- Born: February 16, 1990
- Died: July 4, 2021 (aged 31)
- Genres: Electronic music, house music, dance music
- Occupation(s): Record producer, DJ
- Instrument(s): keyboard, laptop
- Years active: 2007–2021
- Website: www.igorgarnier.com

= Igor Garnier =

Serbian DJ (1990–2021)

Igor Garnier (16 February 1990 – 4 July 2021) was a Serbian DJ, composer, songwriter and music producer.

==Life and career==
Garnier was born in Belgrade, Yugoslavia. His first creative encounter with music was at the age of 6 when he started attending music school for piano. As a very successful pianist with a vast array of international rewards he decided to take his music knowledge further to the next level. In Music High School, he majored in Music Production, Music Theory and Piano, providing him the general knowledge on music. After Music High School, he entered the European Music University majoring in Sound Engineering where he completed the essentials of music production and sound engineering.

He was introduced to electronic music in 2005, enabling him to experiment with an endless amount of sounds that could not be created with traditional instruments and yet the compositions consisted of dozens of musical layers orchestrating simultaneously. In this complexity he found harmony and creative output that he could engage in, drawing him deeper and deeper into the world of electronic music.

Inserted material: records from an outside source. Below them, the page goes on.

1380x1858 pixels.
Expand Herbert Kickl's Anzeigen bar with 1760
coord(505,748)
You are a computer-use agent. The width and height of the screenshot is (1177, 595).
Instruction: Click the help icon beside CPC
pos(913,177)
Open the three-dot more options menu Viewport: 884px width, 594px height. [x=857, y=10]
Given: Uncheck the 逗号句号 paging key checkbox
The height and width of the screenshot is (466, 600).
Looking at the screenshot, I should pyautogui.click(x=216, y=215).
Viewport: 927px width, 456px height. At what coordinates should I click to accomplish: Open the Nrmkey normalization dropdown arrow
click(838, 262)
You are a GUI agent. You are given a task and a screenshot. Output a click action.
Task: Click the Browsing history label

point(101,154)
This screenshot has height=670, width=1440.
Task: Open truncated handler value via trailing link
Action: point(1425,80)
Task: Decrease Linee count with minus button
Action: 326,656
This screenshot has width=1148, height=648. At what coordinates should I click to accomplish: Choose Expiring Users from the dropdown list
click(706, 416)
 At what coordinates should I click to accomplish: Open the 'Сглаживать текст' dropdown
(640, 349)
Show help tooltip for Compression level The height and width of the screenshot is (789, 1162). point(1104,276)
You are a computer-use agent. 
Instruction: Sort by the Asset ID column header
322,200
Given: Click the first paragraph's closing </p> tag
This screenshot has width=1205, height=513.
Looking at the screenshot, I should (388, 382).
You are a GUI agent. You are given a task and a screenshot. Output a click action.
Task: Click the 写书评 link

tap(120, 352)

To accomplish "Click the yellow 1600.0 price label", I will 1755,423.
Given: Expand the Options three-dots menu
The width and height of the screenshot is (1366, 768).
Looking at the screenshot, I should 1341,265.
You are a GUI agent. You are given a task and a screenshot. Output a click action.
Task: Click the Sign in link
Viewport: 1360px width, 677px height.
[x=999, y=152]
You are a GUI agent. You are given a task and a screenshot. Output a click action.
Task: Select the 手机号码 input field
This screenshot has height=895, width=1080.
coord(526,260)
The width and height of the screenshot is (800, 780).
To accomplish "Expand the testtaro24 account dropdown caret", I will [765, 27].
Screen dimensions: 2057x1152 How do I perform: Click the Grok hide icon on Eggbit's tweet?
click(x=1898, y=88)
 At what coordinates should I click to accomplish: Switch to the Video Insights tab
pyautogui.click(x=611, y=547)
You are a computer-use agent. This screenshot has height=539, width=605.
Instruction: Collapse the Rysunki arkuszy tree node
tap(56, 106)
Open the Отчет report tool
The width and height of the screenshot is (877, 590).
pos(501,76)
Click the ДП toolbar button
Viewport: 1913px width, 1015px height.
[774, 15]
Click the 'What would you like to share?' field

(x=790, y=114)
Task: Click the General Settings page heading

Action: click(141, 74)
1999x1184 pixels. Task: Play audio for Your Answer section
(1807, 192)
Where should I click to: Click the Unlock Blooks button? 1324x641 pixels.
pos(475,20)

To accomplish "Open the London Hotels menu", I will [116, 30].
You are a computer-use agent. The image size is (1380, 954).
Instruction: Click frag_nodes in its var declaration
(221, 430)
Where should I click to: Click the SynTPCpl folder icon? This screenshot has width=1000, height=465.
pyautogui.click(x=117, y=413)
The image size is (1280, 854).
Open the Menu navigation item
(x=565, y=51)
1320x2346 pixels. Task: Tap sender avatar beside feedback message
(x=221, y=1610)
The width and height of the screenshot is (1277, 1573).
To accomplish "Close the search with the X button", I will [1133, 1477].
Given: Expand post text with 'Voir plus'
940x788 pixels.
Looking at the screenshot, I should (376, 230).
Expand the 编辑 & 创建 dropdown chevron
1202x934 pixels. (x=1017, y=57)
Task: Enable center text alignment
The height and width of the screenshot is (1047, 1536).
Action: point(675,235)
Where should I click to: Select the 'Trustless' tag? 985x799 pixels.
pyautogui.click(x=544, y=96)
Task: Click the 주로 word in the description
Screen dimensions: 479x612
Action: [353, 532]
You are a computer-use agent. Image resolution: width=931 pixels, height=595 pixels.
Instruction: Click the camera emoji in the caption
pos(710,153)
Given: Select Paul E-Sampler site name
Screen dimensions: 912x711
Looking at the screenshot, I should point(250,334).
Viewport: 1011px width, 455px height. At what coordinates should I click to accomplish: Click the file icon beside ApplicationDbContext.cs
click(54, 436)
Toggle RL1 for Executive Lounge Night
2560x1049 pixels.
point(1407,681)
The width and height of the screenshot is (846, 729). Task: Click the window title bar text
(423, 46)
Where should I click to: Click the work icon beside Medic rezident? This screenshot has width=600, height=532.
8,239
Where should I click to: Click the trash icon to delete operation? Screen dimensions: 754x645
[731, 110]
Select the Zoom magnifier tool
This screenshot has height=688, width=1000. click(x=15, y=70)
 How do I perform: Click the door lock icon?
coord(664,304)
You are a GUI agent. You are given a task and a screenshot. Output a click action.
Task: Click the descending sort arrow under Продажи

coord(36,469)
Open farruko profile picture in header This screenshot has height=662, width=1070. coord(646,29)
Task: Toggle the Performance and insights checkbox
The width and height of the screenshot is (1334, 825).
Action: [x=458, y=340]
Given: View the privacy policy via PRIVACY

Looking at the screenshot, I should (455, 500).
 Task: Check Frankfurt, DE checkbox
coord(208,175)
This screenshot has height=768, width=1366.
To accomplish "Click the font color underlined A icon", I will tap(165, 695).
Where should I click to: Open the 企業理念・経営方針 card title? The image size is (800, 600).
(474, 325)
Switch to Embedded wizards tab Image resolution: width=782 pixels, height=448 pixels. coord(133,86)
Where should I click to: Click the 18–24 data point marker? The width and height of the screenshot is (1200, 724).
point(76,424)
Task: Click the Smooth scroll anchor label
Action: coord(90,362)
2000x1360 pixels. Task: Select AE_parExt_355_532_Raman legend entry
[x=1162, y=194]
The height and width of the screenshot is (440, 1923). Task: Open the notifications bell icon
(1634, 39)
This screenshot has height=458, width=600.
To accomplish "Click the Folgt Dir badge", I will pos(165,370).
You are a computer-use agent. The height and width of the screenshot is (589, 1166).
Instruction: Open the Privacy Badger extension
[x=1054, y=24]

As time passed Igor Garnier’s talent and determination grew larger while his focus on writing music became clearer. It was at this point of his life that he decided that House music would no longer be his hobby but instead he made it an integral part of his life.

In 2007, Igor Garnier performed at various nightclubs of Belgrade, where the audience began recognizing his craft. By 2008, his growing popularity advanced him to larger and more established venues. Meanwhile, his ability to combine dance music with sentimentally powerful lyrics and catchy choruses categorized him as one of the few young artists determined to advance the music industry’s standards at even higher levels. Igor Garnier’s tracks and remixes were then being played on radio stations and in clubs in Brazil and USA.

In 2011, Igor Garnier’s career started taking off in Serbia and internationally. He released his debut album “Belgrade People” and he was placed on the front cover of Men’s Health June 2011 edition. His best known hits are: Bicu Tu, Belgrade People, Feel Desire, Love Is Taking Control and also well known remix – Milka Canic.

In 2012, he released his second album called Love Is Taking Control and also he started his own record label Watermelon Recordings. His track Welcome To Belgrade in collaboration with DJ Kizami (Belgrade, Serbia) and Minja was placed as the no.2 Hit on TDI Radio Club Chart.

In 2014, Igor Garnier became one of the first producers from a Balkan country to be signed by Spinnin' Records. His collaboration with Roman Polonsky on "What We Need Tonight" hit #1 on TDI Radio Club Chart. During this time, Igor also collaborated with Balkan vocalist Željko Samardžić on “Marija.”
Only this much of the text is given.